The Oxford English Dictionary defines "learn" as "to acquire

knowledge of a subject or skill in an art as a result of study,

experience or teaching." "Learn" also means to receive instruction, to

be acquainted with or informed of something, to find out or to discover.

"Learn," or "learning," is used a number of different ways in the

scriptures. For example, sometimes it is used simply to mean learning

some fact or becoming aware of something you didn't already know.
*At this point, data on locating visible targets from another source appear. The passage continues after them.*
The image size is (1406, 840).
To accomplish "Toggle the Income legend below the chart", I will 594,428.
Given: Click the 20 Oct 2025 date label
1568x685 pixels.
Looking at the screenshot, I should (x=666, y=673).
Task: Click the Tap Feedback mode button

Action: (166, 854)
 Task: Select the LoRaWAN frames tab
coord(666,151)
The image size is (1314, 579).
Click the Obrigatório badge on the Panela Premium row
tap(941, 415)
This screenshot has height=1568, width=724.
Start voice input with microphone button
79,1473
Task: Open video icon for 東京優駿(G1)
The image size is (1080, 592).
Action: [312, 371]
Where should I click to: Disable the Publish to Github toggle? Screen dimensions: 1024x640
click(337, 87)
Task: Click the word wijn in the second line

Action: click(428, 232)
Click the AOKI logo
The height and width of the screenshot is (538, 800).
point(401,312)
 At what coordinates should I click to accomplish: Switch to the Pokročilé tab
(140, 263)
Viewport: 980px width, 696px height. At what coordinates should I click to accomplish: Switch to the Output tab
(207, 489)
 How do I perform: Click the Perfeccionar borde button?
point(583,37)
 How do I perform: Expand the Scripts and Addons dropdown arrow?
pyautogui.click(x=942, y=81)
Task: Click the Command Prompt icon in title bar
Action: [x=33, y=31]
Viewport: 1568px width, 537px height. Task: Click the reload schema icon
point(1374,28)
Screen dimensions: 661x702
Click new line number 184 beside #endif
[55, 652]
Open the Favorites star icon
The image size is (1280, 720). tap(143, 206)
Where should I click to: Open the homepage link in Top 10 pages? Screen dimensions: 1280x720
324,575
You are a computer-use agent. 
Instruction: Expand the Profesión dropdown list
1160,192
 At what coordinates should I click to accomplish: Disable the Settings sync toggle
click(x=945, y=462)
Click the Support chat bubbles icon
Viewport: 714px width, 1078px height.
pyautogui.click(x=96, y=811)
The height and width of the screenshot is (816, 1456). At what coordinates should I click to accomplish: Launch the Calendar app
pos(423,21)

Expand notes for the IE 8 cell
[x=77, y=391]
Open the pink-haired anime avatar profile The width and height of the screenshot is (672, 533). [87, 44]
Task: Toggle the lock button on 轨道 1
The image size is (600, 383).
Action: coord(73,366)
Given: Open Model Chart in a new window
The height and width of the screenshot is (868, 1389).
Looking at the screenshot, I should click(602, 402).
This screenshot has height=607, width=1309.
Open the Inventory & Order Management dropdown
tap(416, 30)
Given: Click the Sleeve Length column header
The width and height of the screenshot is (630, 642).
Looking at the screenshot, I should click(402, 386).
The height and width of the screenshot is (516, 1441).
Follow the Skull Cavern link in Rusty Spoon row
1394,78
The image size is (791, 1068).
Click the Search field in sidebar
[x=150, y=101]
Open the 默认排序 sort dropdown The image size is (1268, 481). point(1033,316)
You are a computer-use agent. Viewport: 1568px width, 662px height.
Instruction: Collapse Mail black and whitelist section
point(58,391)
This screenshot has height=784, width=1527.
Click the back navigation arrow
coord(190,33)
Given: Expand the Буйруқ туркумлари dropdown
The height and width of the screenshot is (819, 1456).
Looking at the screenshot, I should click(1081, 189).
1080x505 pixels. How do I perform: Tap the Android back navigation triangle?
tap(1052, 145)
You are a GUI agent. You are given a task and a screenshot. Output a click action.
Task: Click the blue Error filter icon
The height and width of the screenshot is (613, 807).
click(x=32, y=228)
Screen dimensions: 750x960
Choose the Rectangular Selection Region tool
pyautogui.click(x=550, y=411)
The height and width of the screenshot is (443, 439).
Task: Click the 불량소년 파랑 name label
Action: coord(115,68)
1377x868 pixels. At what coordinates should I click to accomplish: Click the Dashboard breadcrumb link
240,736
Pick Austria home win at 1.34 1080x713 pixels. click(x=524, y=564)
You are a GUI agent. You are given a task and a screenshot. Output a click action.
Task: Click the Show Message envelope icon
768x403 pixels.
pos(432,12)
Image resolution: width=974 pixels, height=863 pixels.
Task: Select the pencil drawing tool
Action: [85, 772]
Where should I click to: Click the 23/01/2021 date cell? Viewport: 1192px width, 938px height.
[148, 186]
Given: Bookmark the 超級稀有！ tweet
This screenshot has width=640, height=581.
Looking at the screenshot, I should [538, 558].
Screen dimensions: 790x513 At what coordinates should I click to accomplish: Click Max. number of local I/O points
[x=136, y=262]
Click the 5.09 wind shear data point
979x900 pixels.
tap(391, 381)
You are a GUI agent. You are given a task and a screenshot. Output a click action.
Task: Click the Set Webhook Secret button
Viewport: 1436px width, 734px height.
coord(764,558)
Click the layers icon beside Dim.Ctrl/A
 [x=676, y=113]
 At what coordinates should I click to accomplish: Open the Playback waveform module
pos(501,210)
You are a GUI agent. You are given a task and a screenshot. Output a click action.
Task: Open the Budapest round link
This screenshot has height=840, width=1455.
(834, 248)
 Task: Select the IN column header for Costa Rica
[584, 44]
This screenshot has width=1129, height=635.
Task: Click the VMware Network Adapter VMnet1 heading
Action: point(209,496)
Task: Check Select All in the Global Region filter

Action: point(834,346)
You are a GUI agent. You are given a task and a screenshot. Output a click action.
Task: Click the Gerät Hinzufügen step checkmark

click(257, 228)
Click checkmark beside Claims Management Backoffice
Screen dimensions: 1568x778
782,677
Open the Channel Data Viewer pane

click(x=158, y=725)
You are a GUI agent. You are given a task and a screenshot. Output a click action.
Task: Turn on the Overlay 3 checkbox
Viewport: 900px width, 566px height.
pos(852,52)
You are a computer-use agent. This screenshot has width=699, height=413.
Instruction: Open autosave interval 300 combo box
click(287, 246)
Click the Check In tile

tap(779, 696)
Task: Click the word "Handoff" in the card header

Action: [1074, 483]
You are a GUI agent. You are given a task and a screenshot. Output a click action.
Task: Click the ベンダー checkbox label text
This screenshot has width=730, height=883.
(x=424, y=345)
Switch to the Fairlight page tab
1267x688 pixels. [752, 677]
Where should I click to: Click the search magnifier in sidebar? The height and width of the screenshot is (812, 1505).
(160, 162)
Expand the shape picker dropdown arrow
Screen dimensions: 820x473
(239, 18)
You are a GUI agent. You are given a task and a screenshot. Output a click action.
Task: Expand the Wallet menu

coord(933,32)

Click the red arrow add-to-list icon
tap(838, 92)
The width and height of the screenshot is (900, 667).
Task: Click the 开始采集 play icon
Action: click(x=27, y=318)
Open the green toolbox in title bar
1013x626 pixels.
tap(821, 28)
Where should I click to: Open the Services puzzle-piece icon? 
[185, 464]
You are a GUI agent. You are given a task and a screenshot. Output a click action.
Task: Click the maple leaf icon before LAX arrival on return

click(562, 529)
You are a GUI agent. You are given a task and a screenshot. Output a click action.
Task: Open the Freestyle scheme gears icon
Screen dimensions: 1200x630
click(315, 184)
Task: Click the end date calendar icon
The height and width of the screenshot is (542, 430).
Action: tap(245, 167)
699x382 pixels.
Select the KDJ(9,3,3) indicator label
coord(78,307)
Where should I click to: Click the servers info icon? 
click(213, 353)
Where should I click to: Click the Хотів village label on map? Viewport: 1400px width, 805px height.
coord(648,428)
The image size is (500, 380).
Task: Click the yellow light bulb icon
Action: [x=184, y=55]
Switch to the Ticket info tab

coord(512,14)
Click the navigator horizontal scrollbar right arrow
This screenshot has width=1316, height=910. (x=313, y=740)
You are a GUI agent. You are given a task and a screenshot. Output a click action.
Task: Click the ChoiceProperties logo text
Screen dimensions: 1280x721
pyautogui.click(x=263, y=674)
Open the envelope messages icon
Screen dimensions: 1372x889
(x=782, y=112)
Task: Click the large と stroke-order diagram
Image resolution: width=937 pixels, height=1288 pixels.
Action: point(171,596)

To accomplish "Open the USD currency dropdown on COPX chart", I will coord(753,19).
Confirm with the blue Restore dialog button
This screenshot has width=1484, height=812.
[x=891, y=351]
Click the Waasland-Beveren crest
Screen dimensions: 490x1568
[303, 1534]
Sometimes the term is used with respect to learning wisdom. For

example, in the book of Proverbs, Solomon is urged "to know wisdom and

instruction; to perceive the words of understanding; to receive the

instruction of wisdom, justice, and judgment, and equity ... a wise man

will hear and will increase learning" (Proverbs 1:2-5). We also read

from Proverbs that "the fear (reverence) of the Lord is the beginning

of knowledge: but fools despise wisdom and instruction" (Proverbs 1:7).

There is in the scriptures, however, a much deeper sense of the

word learn. Generally, this scriptural sense of learning means coming

to know the Savior and understanding the Atonement and our individual

obligations.

This type of learning has at least two components. First, there

is no learning without desire, effort, persistence and prayerful

consideration. Second, genuine learning requires meekness and

teachability. For we cannot learn if we think we already know. For

example, we discover that Lamoni's father "was greatly astonished at

the words which (Ammon) had spoken, and also at the words which had

been spoken by his son ... therefore he was desirous to learn them,"

and was willing to "give away all (his) sins to know (God)" (Alma

20:27; 22:18).

Of course, we are taught regularly that learning requires us to

ask, seek and knock. In other words, learning requires action and

effort on our part.

In Matthew 11, the Savior commands, "Come unto me, all ye that

labor and are heavy laden, and I will give you rest. Take my yoke upon

you, and learn of me; for I am meek and lowly in heart: and ye shall

find rest unto your souls. For my yoke is easy and my burden is light."

Taking upon us his yoke is uniquely related to the word "learn."

As noted, "learn," among other things, means to dig a furrow or to

follow a track. When we take his yoke upon us, it is as though we are

pulling a plow and digging a furrow. That is, we are learning by virtue

of being meek and pulling forward in the yoke just as oxen plow fields.